### Catatan pencarian elemen
★ ★ ★ ★ ★ ★ ★

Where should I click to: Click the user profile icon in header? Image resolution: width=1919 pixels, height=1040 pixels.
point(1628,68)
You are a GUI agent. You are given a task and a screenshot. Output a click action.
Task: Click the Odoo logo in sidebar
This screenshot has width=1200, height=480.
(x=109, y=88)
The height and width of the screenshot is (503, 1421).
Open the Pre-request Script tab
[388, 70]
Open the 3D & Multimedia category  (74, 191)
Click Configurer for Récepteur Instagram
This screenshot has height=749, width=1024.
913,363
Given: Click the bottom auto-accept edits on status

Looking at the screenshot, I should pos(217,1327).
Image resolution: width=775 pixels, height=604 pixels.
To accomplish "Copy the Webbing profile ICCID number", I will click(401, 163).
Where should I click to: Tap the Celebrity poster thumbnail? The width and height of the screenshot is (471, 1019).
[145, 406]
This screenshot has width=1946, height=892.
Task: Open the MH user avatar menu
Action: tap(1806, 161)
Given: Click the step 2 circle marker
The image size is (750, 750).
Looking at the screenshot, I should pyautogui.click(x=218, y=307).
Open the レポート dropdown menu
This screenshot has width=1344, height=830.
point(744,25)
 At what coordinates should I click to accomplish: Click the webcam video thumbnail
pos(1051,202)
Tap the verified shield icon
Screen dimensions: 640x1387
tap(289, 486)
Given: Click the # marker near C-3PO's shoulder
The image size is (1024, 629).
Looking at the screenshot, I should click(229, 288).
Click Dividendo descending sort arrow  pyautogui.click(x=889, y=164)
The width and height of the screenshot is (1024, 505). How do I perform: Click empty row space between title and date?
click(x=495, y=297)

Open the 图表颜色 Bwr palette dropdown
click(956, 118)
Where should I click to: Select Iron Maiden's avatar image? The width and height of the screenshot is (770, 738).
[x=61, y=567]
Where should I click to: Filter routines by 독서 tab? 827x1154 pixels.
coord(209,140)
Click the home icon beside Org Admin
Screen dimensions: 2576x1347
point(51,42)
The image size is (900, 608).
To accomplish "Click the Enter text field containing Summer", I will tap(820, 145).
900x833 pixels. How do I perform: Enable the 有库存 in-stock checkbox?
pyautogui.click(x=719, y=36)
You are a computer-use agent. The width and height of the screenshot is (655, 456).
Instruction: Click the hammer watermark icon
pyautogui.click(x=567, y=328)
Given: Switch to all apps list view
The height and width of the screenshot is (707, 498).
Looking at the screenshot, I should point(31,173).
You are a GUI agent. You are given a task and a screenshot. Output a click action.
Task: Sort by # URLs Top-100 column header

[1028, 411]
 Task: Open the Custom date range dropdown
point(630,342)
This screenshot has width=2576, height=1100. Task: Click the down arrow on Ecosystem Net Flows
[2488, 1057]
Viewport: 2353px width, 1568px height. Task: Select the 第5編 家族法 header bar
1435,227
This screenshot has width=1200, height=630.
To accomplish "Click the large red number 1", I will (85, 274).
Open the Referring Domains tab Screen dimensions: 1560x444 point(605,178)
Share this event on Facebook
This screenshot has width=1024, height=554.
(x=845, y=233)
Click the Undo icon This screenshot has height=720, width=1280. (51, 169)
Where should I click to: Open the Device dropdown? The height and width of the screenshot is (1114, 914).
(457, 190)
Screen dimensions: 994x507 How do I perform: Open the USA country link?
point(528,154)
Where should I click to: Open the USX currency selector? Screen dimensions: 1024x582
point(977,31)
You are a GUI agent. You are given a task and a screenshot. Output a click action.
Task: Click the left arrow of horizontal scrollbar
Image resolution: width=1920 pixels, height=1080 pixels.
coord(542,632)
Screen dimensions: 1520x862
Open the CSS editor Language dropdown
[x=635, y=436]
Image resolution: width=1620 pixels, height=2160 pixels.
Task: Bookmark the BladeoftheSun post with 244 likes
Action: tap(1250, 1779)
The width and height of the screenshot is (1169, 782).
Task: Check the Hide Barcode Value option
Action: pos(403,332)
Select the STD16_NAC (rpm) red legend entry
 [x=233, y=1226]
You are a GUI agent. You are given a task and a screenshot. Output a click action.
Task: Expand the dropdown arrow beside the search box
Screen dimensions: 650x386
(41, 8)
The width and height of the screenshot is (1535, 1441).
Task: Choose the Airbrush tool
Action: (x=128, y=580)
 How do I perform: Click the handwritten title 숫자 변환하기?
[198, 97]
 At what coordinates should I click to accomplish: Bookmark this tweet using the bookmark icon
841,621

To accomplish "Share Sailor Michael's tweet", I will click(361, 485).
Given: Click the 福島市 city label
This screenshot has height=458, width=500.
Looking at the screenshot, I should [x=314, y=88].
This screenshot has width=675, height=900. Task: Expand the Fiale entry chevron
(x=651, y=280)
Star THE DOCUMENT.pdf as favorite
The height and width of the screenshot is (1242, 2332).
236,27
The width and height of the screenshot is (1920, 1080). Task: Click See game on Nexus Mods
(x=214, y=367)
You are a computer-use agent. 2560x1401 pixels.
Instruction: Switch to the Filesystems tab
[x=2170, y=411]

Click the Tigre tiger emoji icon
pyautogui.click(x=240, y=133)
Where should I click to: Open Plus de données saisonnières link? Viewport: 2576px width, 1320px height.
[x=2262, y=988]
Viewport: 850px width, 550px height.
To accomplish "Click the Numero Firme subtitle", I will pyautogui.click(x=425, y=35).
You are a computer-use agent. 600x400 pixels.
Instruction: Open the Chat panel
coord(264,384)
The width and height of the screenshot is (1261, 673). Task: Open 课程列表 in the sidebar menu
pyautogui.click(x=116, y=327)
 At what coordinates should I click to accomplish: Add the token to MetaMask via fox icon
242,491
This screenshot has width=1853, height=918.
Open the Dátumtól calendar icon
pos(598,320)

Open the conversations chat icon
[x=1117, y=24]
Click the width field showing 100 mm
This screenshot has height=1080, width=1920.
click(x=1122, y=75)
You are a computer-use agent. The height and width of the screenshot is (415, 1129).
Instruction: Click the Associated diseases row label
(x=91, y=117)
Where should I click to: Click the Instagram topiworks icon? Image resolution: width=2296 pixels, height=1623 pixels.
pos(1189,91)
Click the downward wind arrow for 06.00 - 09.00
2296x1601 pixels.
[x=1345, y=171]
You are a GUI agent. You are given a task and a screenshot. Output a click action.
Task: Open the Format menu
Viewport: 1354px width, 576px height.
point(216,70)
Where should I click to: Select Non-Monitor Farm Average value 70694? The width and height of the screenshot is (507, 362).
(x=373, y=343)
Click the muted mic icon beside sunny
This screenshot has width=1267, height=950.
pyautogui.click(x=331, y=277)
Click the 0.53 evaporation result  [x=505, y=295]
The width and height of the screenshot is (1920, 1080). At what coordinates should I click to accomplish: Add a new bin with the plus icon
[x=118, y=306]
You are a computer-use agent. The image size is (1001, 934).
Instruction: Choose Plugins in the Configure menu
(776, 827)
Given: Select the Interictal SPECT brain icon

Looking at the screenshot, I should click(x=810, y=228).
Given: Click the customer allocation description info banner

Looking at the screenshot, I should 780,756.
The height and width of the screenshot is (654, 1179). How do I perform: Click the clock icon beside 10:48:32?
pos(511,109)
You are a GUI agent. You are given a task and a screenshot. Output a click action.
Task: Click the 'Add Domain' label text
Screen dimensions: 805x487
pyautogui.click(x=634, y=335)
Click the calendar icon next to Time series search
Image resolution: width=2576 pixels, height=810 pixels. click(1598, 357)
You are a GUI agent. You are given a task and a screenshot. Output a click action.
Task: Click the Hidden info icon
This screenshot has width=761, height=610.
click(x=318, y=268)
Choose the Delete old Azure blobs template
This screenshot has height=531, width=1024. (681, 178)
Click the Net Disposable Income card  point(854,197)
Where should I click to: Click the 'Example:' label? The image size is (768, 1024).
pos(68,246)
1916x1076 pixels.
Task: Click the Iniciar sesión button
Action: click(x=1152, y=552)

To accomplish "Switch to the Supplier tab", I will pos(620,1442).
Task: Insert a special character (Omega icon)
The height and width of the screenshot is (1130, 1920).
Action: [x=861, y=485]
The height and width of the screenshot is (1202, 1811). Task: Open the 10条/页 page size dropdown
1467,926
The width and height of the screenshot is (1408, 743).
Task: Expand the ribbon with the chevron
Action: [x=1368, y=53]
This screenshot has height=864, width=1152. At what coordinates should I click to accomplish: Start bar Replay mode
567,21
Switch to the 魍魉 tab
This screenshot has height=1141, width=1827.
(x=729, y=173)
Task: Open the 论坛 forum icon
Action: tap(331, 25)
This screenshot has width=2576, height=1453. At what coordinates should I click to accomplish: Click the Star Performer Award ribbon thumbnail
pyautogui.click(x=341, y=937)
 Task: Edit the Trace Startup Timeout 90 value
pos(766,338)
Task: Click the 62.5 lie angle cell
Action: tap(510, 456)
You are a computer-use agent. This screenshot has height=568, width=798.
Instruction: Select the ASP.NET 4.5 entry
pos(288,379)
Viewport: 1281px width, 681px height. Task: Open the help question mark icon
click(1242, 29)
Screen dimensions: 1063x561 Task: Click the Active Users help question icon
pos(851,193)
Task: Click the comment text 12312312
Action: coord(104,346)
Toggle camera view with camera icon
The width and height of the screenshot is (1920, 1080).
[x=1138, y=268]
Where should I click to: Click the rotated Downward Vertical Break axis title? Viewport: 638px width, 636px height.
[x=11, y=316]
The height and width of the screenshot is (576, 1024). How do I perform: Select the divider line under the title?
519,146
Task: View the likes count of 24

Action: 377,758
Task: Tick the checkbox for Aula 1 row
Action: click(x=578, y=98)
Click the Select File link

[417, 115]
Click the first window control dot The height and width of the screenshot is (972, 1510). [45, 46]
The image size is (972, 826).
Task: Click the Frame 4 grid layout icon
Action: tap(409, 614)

★ ★ ★ ★ ★ ★ ★

### Tujuan Anda
Kutip tanpa perubahan semua baris materi, mulai dari baris pertama sampai dengan baris yang memuat "Click Dividendo descending", dan sertakan juga baris terakhir itu.

### Jawaban
Where should I click to: Click the user profile icon in header? Image resolution: width=1919 pixels, height=1040 pixels.
point(1628,68)
You are a GUI agent. You are given a task and a screenshot. Output a click action.
Task: Click the Odoo logo in sidebar
This screenshot has width=1200, height=480.
(x=109, y=88)
The height and width of the screenshot is (503, 1421).
Open the Pre-request Script tab
[388, 70]
Open the 3D & Multimedia category  (74, 191)
Click Configurer for Récepteur Instagram
This screenshot has height=749, width=1024.
913,363
Given: Click the bottom auto-accept edits on status

Looking at the screenshot, I should pos(217,1327).
Image resolution: width=775 pixels, height=604 pixels.
To accomplish "Copy the Webbing profile ICCID number", I will click(401, 163).
Where should I click to: Tap the Celebrity poster thumbnail? The width and height of the screenshot is (471, 1019).
[145, 406]
This screenshot has width=1946, height=892.
Task: Open the MH user avatar menu
Action: tap(1806, 161)
Given: Click the step 2 circle marker
The image size is (750, 750).
Looking at the screenshot, I should pyautogui.click(x=218, y=307).
Open the レポート dropdown menu
This screenshot has width=1344, height=830.
point(744,25)
 At what coordinates should I click to accomplish: Click the webcam video thumbnail
pos(1051,202)
Tap the verified shield icon
Screen dimensions: 640x1387
tap(289, 486)
Given: Click the # marker near C-3PO's shoulder
The image size is (1024, 629).
Looking at the screenshot, I should click(229, 288).
Click Dividendo descending sort arrow  pyautogui.click(x=889, y=164)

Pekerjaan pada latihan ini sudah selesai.